Passage to read ::
The company has also been run under frequently rotating CEOs, with the most current being longtime J.Crew executive Libby Wadle.

How Ethical Are They? 

The Talk Has Yet to Walk (It Became a Lecture Instead)

While we are soon sure to see significant changes, for the time being, Madewell is J.Crew–they company that bought its trademark and logo rights in 2003. So much so that Madewell does not have a company code of ethics of its own or supplemental policy. Madewell’s code and policies are J.Crew’s code and policies. 

The company’s Code of Ethics & Business Conduct is updated for 2021 with over twenty pages of social justice soapboxing, complete with an introduction in ethical decision making fit for a 5-year old, aimed at convincing employees and consumers that the company cares. Any language surrounding actual code and conduct is still ambiguous and–as is the ironic nature of most anti-discriminatory policies–fairly discriminatory.

Compared to the 2006 archive of the former J.Crew Group code of ethics, we see that the legalese hasn’t changed much–except amendments and additions to further protect the company from legal responsibility or accountability if any form of anything deemed unethical is ‘discovered’ within the operation. General ideas of “be nice or else” are given as basic conduct standards, only it’s been graffitied with social responsibility vernacular throughout.

Record excerpts ::
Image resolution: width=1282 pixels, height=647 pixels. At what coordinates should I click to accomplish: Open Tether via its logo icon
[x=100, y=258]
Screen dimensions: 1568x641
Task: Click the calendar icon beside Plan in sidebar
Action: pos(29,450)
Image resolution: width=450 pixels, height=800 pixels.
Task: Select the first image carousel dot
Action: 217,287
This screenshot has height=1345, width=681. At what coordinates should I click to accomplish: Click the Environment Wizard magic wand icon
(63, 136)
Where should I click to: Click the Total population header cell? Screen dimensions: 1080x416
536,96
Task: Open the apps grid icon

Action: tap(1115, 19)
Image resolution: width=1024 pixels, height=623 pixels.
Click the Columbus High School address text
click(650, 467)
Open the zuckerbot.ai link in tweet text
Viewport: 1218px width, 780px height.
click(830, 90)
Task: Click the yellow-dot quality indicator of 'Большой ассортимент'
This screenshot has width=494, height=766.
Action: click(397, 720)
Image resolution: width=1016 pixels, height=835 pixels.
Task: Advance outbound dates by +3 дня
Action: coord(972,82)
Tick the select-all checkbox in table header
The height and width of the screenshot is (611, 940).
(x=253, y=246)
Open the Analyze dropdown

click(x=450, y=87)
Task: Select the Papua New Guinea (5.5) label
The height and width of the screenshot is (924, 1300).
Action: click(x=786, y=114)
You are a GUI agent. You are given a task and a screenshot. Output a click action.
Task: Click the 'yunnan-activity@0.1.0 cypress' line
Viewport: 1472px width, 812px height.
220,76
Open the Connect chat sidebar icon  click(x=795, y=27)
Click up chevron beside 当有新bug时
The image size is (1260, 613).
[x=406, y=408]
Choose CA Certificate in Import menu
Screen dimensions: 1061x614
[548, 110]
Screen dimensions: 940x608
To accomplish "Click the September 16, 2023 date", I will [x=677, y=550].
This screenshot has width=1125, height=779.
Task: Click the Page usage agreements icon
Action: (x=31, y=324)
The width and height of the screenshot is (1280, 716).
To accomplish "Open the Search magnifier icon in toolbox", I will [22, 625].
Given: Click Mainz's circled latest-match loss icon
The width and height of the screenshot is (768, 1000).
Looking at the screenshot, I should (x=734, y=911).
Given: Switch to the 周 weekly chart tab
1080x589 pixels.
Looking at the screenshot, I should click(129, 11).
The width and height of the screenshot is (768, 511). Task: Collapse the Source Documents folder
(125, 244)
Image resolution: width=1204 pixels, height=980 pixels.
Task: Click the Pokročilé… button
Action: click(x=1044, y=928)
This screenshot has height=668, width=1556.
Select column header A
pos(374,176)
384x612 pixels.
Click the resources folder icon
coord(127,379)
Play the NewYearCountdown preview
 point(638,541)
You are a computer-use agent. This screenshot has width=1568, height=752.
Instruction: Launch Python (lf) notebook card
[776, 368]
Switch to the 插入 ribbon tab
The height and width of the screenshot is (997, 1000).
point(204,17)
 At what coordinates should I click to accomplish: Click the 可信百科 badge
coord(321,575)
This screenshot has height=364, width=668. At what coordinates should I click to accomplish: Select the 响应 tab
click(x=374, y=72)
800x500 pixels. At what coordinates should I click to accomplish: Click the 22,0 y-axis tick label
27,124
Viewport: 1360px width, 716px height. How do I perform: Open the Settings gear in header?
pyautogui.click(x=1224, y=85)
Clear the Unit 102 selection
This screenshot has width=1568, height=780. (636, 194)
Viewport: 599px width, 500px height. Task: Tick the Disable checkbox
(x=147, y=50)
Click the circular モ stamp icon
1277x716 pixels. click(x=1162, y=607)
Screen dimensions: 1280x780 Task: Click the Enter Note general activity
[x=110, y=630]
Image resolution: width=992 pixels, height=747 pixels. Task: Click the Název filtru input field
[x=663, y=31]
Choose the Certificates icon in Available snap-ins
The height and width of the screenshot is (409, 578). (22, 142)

Actions to take ::
1. Set down the stretch of the Madewell ethics passage from "The company has" through "Ethical Are They?", word for word.
2. Render this sentence from the Madewell ethics passage in Spanish: "Madewell’s code and policies are J.Crew’s code and policies."
3. According to the Madewell ethics passage, who is the company's most current CEO?

Outputs for the tasks ::
1.
The company has also been run under frequently rotating CEOs, with the most current being longtime J.Crew executive Libby Wadle.

How Ethical Are They?

2. El código y las políticas de Madewell son el código y las políticas de J.Crew.

3. Libby Wadle, a longtime J.Crew executive.